The Instituto Tomie Ohtake recently opened their newest exhibition Histórias Mestiças, or Mestizo Histories. While the word history in English mostly refers to past, factual events, in Portuguese história has a more broad meaning to include both factual and fictional, public or personal accounts.
This exhibit is based on the notion that there are multiple histories that occur, not just a singular narrative. These histórias are shown through a variety of paintings, textiles, photographs, sculptures, historical documents and other objects. The organization of these objects is key: instead of being grouped by culture or time period, they are grouped by theme. There are seven in total: trails and maps, encounters and dis-encounters, masks and portraits, cosmologies and national emblems, rites and religions, work, weavings and graphic inscriptions. The result is seeing, for example, the myriad of ways work has occurred in Brazil, with torture devices used on slaves displayed next to indigenous peoples’ hunting tools.
Histórias Mestiças are marginal and subaltern, anthropophagic and post-colonial, multiple and inconstant, fractured and transversal histories; they are histories of flow and reflux, full of segregation, prejudice and discrimination. As we reestablish connections with other matrices, we rewrite histories of the past and propose new ones for the future.
-Adriano Pedrosa, curator
The exhibition runs from August 16 to October 5.
Cosmologies and National Emblems
Rites and Religions
Oxumaré by Caetano de Almeida; not a textile but actually an acrylic painting!
Tanga or loincloth in Weavings
Slaves’ shackles; presented in Work
Indigenous spatulas, used to flip over manioc cake.

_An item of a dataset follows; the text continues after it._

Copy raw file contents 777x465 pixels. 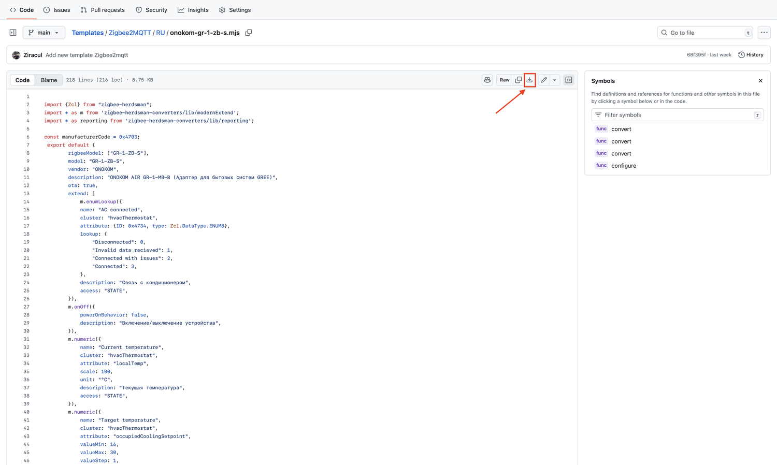pos(519,80)
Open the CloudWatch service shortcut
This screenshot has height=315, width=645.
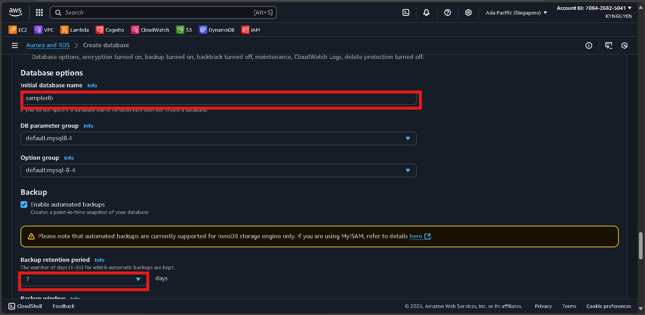point(150,30)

Nego Bom (literally “Good Black”) is a banana candy. With each numbered worker here, you learned their monthly salary, how many people were in their family and other info.
Each tube is labeled with a skin color.
Retrato Silenciado (Silenced Portrait) by Dalton Paula. Notice their eyes are closed.
Part of Masks and Portraits.
Map of Brazil from 1565. The Rio de la Plata (which is southwest of Brazil, between Argentina and Uruguay) is labeled on the northwest part. The top portion is labeled Terra Non Descoberta, or Undiscovered Territory.
Encounters and Dis-encounters. The top row is a series of drawings by an indigenous artist. The second row is a series of paintings done by a European artist of indigenous Brazilians during colonial times. The last row is a series of photographs taken by a Swiss- Brazilian photographer during the 1980s when Brazil was taking measures to distribute vaccines. Because this particular tribe do not have any known names, they were given numbers for government records.